Let’s print the head of our preprocessed dataset. You can notice that now each example (row) is a session and the sequential features with respect to user interactions were converted to lists with matching length.

sessions_gdf.head()

	session_id	item_id-count	item_id-list_seq	category-list_seq	et_dayofweek_sin-list_seq	product_recency_days_log_norm-list_seq	day_index
0	2	200	[2223, 2125, 1800, 123, 3030, 1861, 1076, 1285...	[2, 2, 2, 2, 2, 2, 2, 2, 2, 2, 2, 2, 2, 2, 2, ...	[1.1285199e-06, 1.1285199e-06, 1.1285199e-06, ...	[-1.1126340627670288, -0.9665389060974121, -0....	27
1	3	200	[35137, 19260, 46449, 29027, 39096, 27266, 326...	[2, 2, 2, 2, 2, 2, 2, 2, 2, 2, 2, 2, 2, 2, 2, ...	[0.43388295, 0.43388295, 0.43388295, 0.4338829...	[0.39331725239753723, 0.5418465733528137, -3.0...	58
2	4	200	[23212, 30448, 16468, 2052, 22490, 31097, 6243...	[2, 2, 2, 2, 2, 2, 2, 2, 2, 2, 2, 2, 2, 2, 2, ...	[0.9749277, 0.9749277, 0.9749277, 0.9749277, 0...	[0.6801630854606628, 0.7174695134162903, 0.718...	71
3	5	200	[230, 451, 732, 1268, 2014, 567, 497, 439, 338...	[2, 2, 2, 2, 2, 2, 2, 2, 2, 2, 2, 2, 3, 2, 2, ...	[0.43388295, 0.43388295, 0.43388295, 0.4338829...	[1.3680888414382935, -0.6530480980873108, -0.6...	149
4	6	200	[23, 70, 160, 70, 90, 742, 851, 359, 734, 878,...	[2, 2, 2, 2, 2, 2, 2, 2, 2, 2, 2, 2, 2, 2, 2, ...	[0.43388295, 0.43388295, 0.43388295, 0.4338829...	[1.3714823722839355, 1.3715883493423462, 1.371...	149

Save the preprocessing workflow

workflow.save('workflow_etl')

Export pre-processed data by day

In this example we are going to split the preprocessed parquet files by days, to allow for temporal training and evaluation. There will be a folder for each day and three parquet files within each day: train.parquet, validation.parquet and test.parquet

P.s. It is worthwhile a note that the dataset have a single categorical feature (category), but it is inconsistent over time in the dataset. All interactions before day 84 (2014-06-23) have the same value for that feature, whereas many other categories are introduced afterwards. Thus for this example, we save only the last five days.
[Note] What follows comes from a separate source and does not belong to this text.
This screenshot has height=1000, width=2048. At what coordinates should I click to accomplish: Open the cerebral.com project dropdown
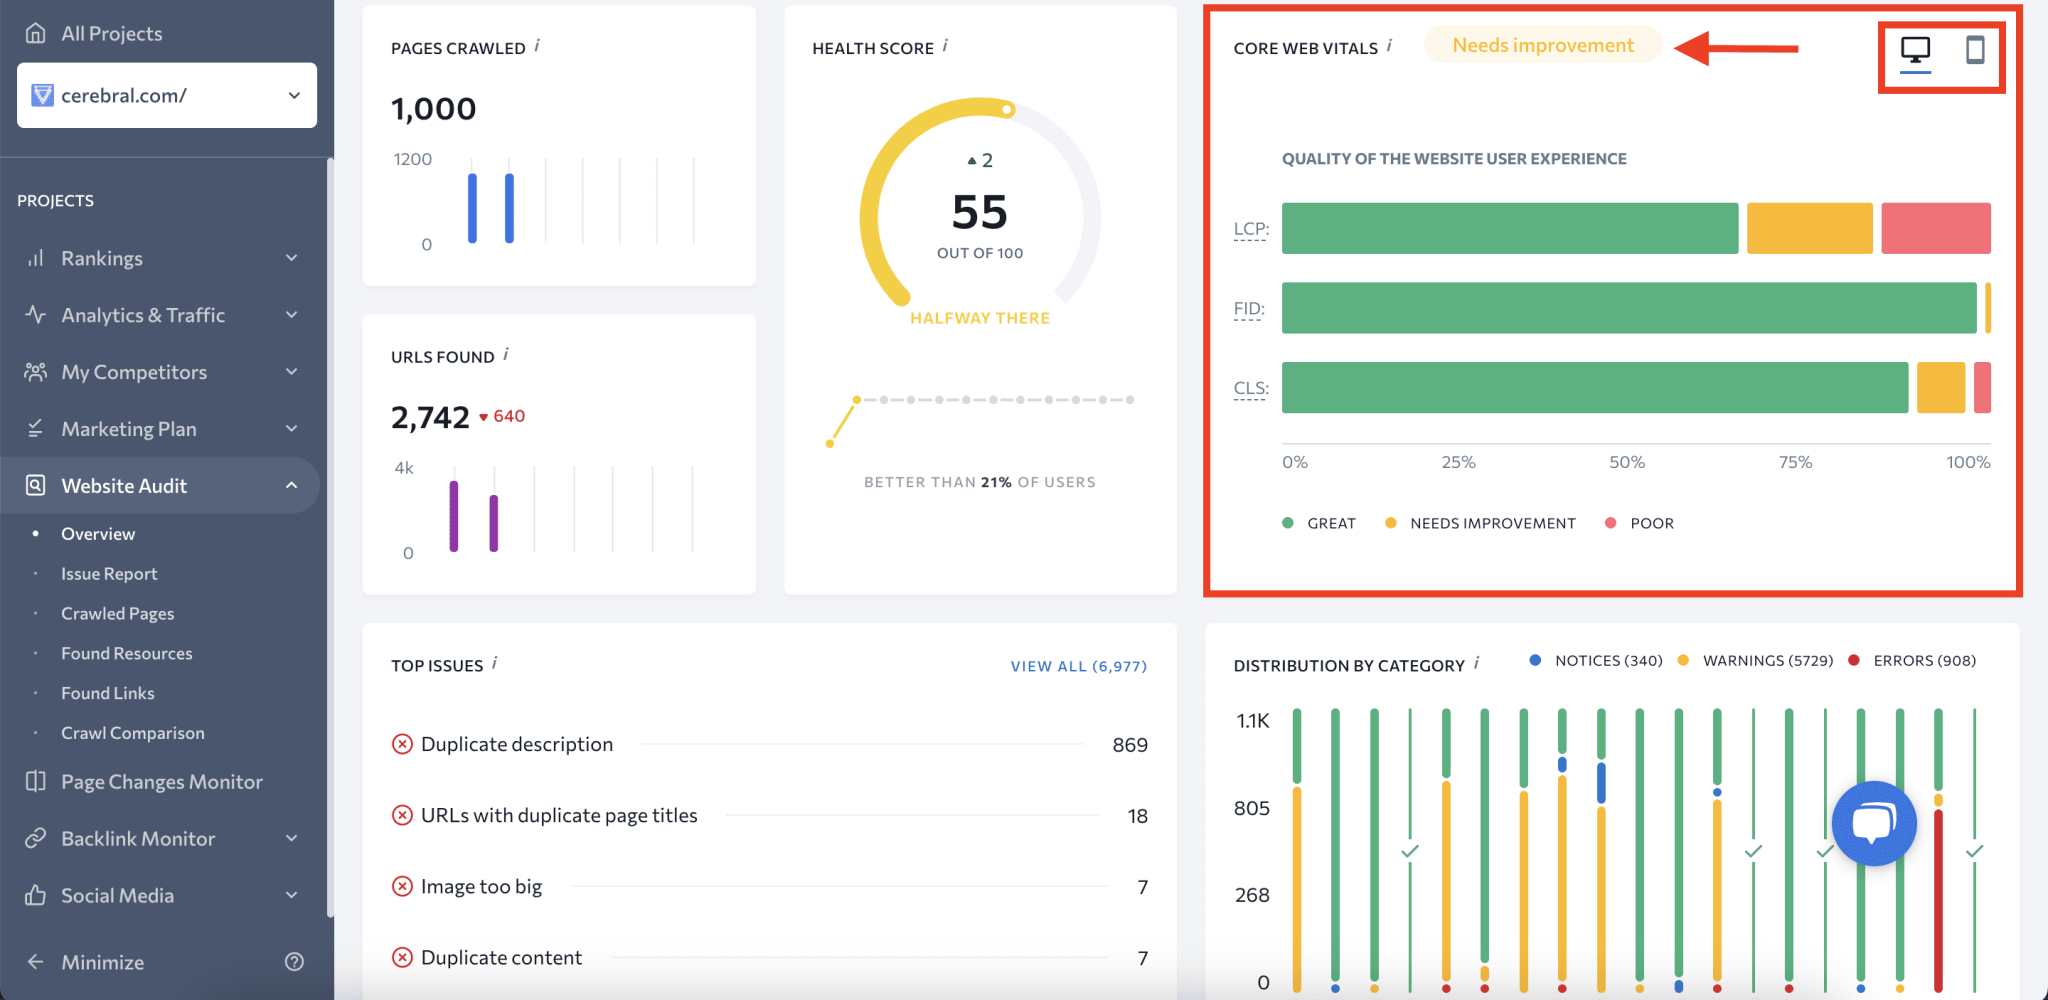coord(293,95)
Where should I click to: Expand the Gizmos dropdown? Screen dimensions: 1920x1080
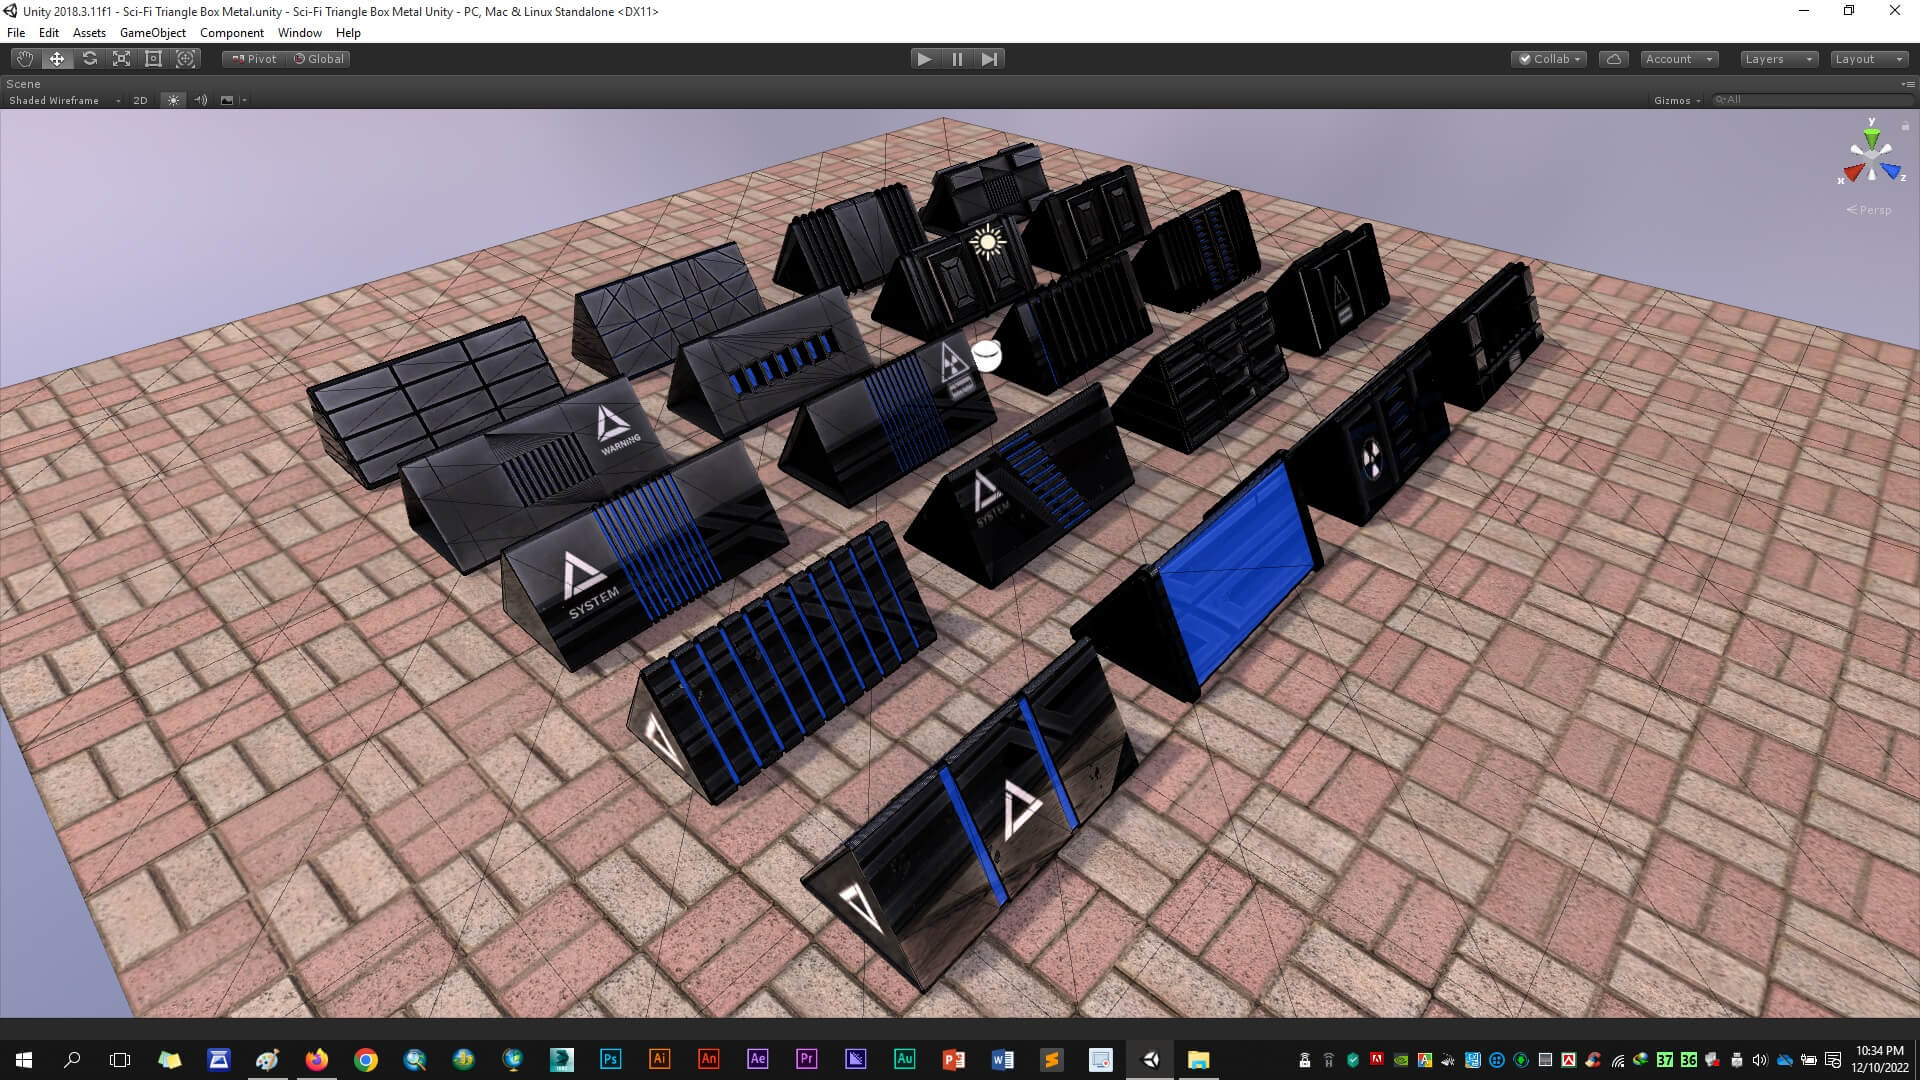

sessions_gdf = sessions_gdf[sessions_gdf.day_index>=178]

from transformers4rec.data.preprocessing import save_time_based_splits
save_time_based_splits(data=nvt.Dataset(sessions_gdf),
                       output_dir= "./preproc_sessions_by_day",
                       partition_col='day_index',
                       timestamp_col='session_id', 
                      )

Creating time-based splits: 100%|█████████████████████████████████████████████████████████████████████████████████████████████████████████████████████████████████████████████████████████████████████████| 5/5 [00:00<00:00,  5.91it/s]

def list_files(startpath):
    """
    Util function to print the nested structure of a directory
    """
    for root, dirs, files in os.walk(startpath):
        level = root.replace(startpath, "").count(os.sep)
        indent = " " * 4 * (level)
        print("{}{}/".format(indent, os.path.basename(root)))
        subindent = " " * 4 * (level + 1)
        for f in files:
            print("{}{}".format(subindent, f))

list_files('./preproc_sessions_by_day')

preproc_sessions_by_day/
    181/
        test.parquet
        train.parquet
        valid.parquet
    179/
        test.parquet
        train.parquet
        valid.parquet
    178/
        test.parquet
        train.parquet
        valid.parquet
    180/
        test.parquet
        train.parquet
        valid.parquet
    182/
        test.parquet
        train.parquet
        valid.parquet

# free gpu memory
del  sessions_gdf
gc.collect()

That’s it! We created our sequential features, now we can go to next notebook to train a PyTorch or Tensorflow session-based model.